Derek - Am I remembering correctly that you have a photo somewhere of your use of some type of square (shop made?) that aligns the sides and ends of through dovetails on equal sized drawer components? Or was it someone else?
David
I rabbet the inside of my tail boards. This allows you to register well enough that you don’t need to clamp at all.
I run them vertically on the table saw as the very first step in the process. That shoulder assists with cutting and paring the tails.
not sure i understand why this is so complicated? I use a moxon vise like Derek's (except it's not nearly as nice) mainly b/c it's higher up than my bench vise, but the bench vise will do. Alignment between the tail and pin boards is done with my fingers. no square needed. lightly mark the pin board with a fine mechanical pencil. If the tail board is shifting, you're trying too hard. remove the tail board and re-scribe the lines a bit darker using one of the angle things or DT jig or something for the straight line. Not really sure why all the extra effort for rabbets and what not.
I did post a picture of a square I made to align the ends of boards which are unequal:
In the first setting, it is used to align a half-blind dovetailed drawer front which will have a section saw away (the drawer front is to be bowed)...
In the second example, it is used to align the drawer back, where the drawer is a different width ...
The easiest and quickest method generally is to simply use a wide, long chisel ...
Regards from Perth
Derek
If it looked like this:
Joint Alignment Inside Square.jpg
it might have been mine.
The clamp on straight edge mentioned in an earlier post is easier to use. Though if you try as many different ways as you read about, you may find a different way may work better for you than it does for someone else.
Complicated is as complicated does? It isn't that making dovetails is complex, it is kind of like learning to drive. Back in my day one even had to learn how to shift gears and use a clutch without smoking it. Dovetailing like driving has steps to be followed. Also dovetailing is like driving since a lapse of attention can cause a problem.not sure i understand why this is so complicated?
jtk
"A pessimist sees the difficulty in every opportunity; an optimist sees the opportunity in every difficulty."
- Sir Winston Churchill (1874-1965)
Great minds think alike, Jim ......
Regards from Perth
Derek
I've used this method in the past and it works very well. I mostly align by eye now and then keep the tail board in place with a holdfast, but either way the key thing to realize is that you need to align the baseline of the tails with the face of the pin board that will go on the inside of the joint. The "140 trick" (rabbetting as Kevin Smirna suggested) accomplishes that. So does Jim's method.
They key to getting good alignment by eye is to clean the waste exactly to the baseline, with crisp corners.
I see some beginners trying to align the tops of the tails of through DTs with the outside face of the pin board (obviously you can't do that at all for blinds), and that seems to invariably lead to trouble, because it only works if the tail height is exactly the same as the pin board's thickness.

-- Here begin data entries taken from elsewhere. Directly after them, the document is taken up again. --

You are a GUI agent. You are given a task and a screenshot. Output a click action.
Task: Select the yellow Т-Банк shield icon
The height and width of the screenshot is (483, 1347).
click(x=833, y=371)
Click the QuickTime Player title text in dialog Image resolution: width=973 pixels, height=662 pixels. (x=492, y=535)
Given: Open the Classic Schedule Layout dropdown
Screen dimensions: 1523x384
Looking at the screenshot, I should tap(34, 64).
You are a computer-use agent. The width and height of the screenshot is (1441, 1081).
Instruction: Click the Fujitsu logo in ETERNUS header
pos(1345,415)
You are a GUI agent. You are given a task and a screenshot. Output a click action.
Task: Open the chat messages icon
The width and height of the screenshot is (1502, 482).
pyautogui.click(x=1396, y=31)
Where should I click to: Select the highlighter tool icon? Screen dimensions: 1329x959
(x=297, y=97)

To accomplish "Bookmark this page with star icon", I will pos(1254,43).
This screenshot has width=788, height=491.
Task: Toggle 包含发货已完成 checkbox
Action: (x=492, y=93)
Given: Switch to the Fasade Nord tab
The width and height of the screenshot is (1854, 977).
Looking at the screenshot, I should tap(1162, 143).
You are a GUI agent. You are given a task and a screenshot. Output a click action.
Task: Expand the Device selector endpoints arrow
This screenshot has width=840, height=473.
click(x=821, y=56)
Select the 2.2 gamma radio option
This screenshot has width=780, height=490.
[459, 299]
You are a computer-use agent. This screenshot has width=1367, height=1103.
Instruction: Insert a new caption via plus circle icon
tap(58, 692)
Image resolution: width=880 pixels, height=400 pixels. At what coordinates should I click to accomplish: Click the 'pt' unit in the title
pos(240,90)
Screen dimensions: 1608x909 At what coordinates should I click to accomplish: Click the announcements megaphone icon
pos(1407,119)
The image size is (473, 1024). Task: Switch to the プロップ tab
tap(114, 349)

Last edited by Patrick Chase; 01-24-2018 at 12:25 AM.
I have a steel square that is sized and configured just right that I use to line things up. I saw David Barron's alignment gizmo, but have never taken the time to put one together. I learned about the shallow rabbet to help with alignment back in the 1980's, but forgot about the trick sometime several years ago as I fell off into power tool/machinery use for a number of years.
David
Hmmm, through dovetails..I usually do pins first...much easier to mark out the tails
1/2 blind ones...tails first. The reason for the corner clamp is I wanted an extra hand in holding the boards still, long enough to mark out the pins, something quick, easy to use, yet rock solid when holding things in place....without a lot of special set ups, extra woodworking, just a set & forget. The old corner clamps seem to fit the bill...I can clamp to one board, slide the other into place, a few turns of the crank, and it is ready to go.....when done, easy to just set aside on a hook somewhere..KISS.
YMMV....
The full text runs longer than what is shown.